Tuesday, December 20, 2011
Whats my Legacy?
If I were to die tomorrow I don't think Id have anything to show for it. I work in a bakery and spend my free time reading. I have always wanted to travel but I don't take action to really go somewhere. I have all these plans and ideas that feel like I'll never get a chance with. I believe I'm a dreamer. In fact I know I am. Does that mean that Ill never really hike the Appalachian trail or build a small cabin on my own plot of land? Or backpack across the UK? I have this feeling I get every once in a while that makes me want to pick up my things and move to a new place a start all over. I know that if I want to be remembered for something I'll have to take the first step. My only problem is being lonely. Will I ever have a one true friend that I can count on?

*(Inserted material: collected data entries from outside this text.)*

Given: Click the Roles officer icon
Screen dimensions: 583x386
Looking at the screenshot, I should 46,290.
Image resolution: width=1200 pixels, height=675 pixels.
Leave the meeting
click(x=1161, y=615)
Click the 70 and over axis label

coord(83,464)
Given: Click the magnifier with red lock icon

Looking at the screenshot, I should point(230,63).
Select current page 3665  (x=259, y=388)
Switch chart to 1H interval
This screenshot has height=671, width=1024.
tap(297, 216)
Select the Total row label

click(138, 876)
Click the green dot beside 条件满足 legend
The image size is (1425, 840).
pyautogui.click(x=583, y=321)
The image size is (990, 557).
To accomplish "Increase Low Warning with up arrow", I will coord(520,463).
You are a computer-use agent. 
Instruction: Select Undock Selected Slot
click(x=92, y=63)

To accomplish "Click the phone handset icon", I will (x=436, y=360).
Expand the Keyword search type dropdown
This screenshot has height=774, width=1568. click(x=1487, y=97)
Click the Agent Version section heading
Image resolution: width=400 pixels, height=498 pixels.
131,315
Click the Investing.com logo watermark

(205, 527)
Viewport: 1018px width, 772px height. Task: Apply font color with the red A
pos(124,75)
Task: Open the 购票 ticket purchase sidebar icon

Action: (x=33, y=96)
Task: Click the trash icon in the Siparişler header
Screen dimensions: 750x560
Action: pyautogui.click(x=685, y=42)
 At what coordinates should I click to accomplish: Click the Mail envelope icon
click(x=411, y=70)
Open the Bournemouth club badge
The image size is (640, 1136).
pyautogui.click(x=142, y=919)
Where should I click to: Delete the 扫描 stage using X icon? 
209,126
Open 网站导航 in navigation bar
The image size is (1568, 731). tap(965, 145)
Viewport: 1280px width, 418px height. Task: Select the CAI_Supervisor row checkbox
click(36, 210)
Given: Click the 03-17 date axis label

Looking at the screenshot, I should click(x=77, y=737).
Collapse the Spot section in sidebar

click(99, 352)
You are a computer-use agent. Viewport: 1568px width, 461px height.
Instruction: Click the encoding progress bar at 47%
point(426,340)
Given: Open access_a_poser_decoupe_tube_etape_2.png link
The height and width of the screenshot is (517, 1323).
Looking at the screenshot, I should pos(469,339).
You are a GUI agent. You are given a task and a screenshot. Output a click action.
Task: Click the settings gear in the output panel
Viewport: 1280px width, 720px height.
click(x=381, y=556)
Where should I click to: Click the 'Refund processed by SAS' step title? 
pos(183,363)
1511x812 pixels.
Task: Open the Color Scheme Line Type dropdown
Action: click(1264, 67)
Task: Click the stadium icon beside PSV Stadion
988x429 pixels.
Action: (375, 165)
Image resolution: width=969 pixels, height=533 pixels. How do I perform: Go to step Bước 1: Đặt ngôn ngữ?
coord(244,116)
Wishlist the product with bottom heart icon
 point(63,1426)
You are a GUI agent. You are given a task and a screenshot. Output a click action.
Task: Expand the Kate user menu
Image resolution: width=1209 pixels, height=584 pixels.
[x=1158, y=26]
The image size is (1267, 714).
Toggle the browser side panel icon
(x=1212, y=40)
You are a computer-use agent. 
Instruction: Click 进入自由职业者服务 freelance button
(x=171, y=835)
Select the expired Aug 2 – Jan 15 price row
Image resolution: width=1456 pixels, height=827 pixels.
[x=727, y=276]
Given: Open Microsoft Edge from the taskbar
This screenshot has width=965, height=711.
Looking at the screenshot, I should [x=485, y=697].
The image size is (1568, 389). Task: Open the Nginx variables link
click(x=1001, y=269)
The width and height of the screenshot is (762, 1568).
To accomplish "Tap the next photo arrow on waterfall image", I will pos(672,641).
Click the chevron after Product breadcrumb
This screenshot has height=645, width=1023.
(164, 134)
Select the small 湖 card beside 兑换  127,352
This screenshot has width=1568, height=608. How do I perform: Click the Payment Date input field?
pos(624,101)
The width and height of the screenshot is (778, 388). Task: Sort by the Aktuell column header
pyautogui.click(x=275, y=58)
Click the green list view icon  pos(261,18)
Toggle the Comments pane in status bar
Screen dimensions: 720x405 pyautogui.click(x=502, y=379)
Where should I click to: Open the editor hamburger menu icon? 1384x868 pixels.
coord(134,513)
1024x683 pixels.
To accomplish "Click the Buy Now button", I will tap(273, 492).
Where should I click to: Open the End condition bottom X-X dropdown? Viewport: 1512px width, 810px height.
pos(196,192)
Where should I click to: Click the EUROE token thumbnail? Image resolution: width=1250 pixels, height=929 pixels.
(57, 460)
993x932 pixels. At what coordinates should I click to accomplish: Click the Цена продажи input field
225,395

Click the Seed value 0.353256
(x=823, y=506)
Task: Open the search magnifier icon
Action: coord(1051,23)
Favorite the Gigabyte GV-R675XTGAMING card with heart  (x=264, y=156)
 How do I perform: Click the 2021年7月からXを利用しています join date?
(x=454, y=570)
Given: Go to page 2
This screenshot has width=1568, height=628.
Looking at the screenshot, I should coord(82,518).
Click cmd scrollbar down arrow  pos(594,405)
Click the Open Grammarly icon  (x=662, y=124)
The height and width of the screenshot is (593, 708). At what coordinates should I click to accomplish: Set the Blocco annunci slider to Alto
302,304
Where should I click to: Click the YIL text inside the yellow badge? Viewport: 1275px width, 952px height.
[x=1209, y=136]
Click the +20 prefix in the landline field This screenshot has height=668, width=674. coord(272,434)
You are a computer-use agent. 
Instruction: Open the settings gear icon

I could sure use one right now.
Friday, December 16, 2011
In Another Funk Again
I have been way off my game the last few days. I can't seem to do things right. My self esteem has taken a nose-dive and I'm pretty sure it's PMS. I keep crying over everything. My work. My money. My future! That's the one that seems to keep turning in my mind is that I need to figure out what I want in life. I just finished watching 'PS I Love You' with my mom. the tears were endless. Every time I saw Gerry I cried so much my eyes are sore. Why can't I have a man like that? Someone I can share my life with and love me forever? This funk depression come on every couple of months. Then my mom gets the fun job of listening to me go on and on about my life and how I need to get out and do something. Nothing ever comes from it and I'm sure in a few months it'll happen all over again. She's the only support system I have right now. Wish I was stronger and able to really do something about it. Meet new people. Maybe later though, I'm completely exhausted. Off to bed I go. Hope I feel better in the morning.